[Try it] Transcribe only what runs from the line containing "Open the PUBLISHERS menu item" through the final line below, exactly, and leave every picture out.

BEGIN Available data

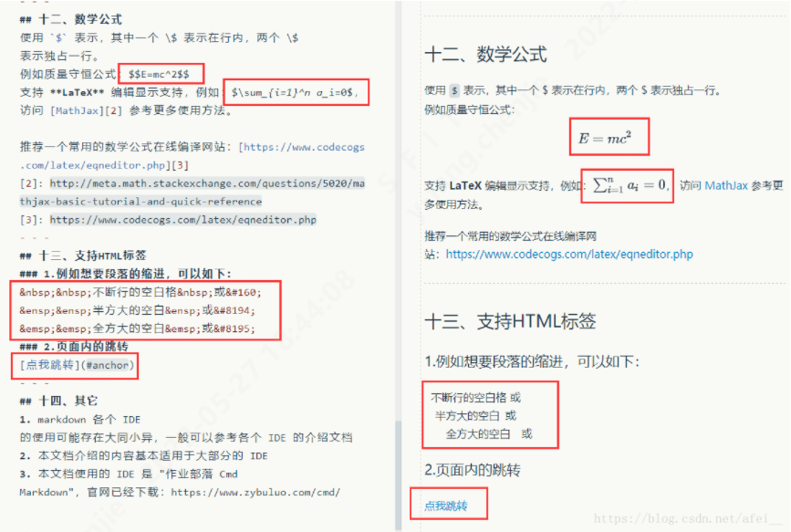The image size is (791, 532).
Task: Click the $\sum_{i=1}^n a_i=0$ source text
Action: (x=295, y=92)
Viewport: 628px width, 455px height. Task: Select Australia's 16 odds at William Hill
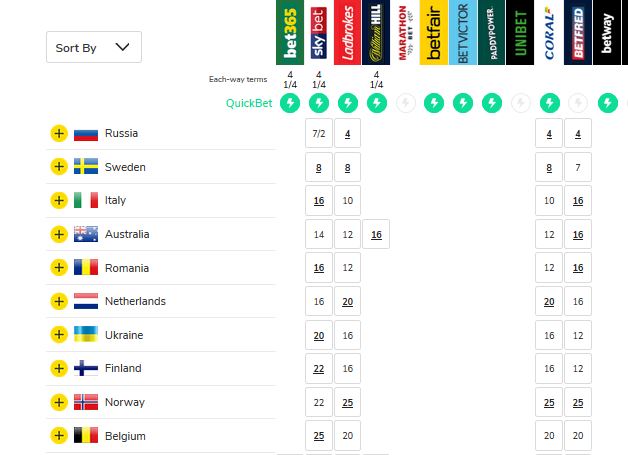[376, 235]
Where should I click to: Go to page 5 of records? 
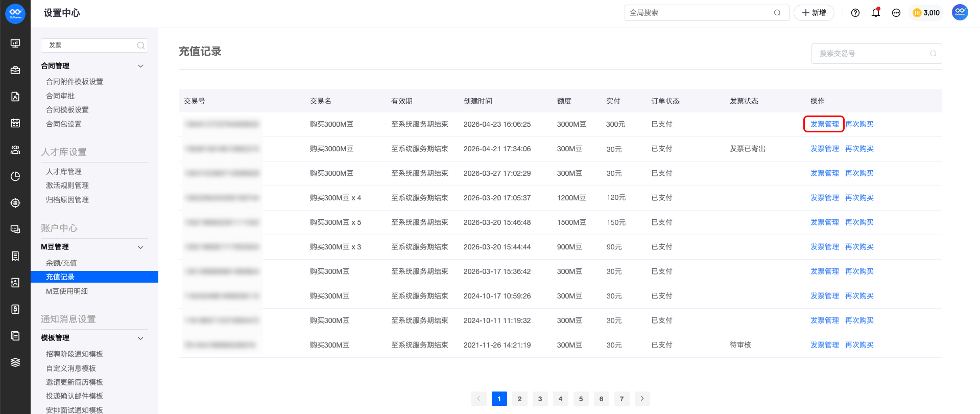(x=581, y=399)
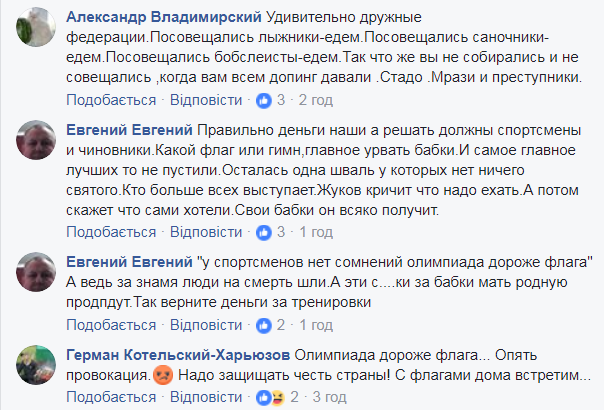Screen dimensions: 604x410
Task: Click Подобається under Александр Владимирский's comment
Action: pos(111,100)
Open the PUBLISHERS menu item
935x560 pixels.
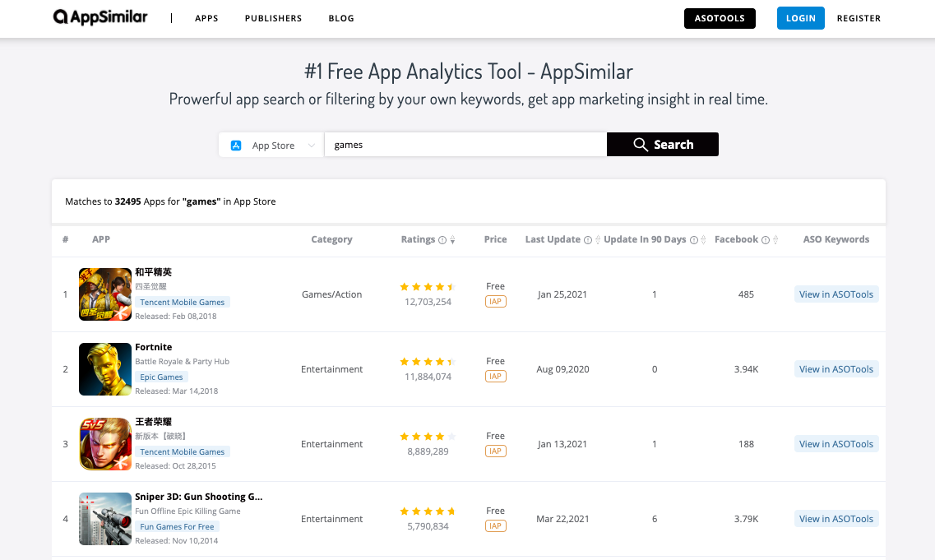click(273, 18)
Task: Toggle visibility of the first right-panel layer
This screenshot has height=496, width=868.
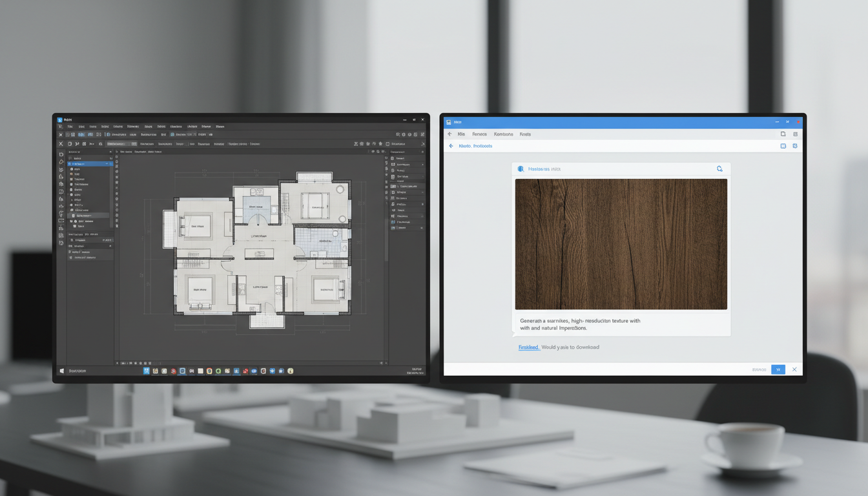Action: [x=393, y=158]
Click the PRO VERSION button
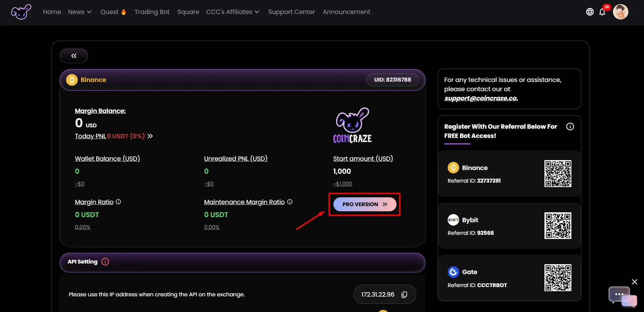The height and width of the screenshot is (312, 644). (364, 204)
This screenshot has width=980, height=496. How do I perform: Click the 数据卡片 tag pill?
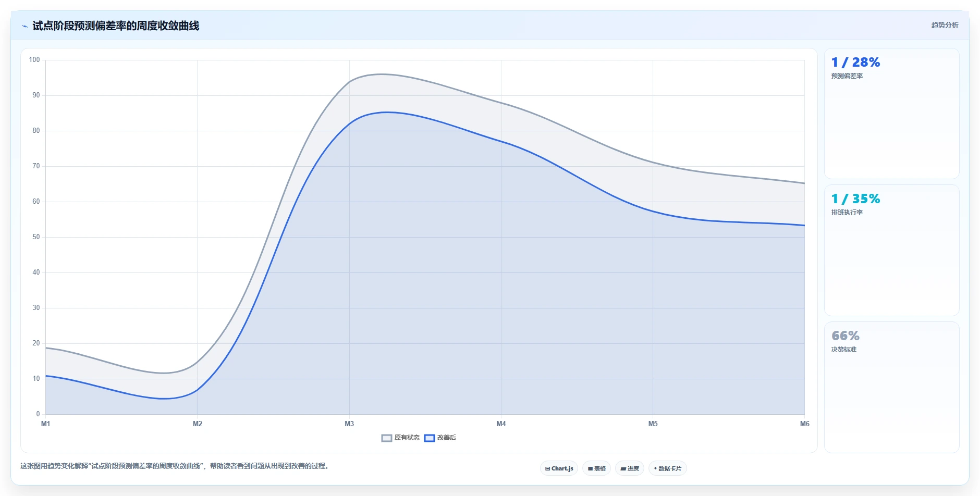click(668, 468)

END Available data

[Written response]
Open the PUBLISHERS menu item
935x560 pixels.
click(273, 18)
Task: Toggle visibility of the first right-panel layer
This screenshot has height=496, width=868.
Action: [x=393, y=158]
Click the PRO VERSION button
The height and width of the screenshot is (312, 644). (364, 204)
This screenshot has width=980, height=496. How do I perform: Click the 数据卡片 tag pill?
click(668, 468)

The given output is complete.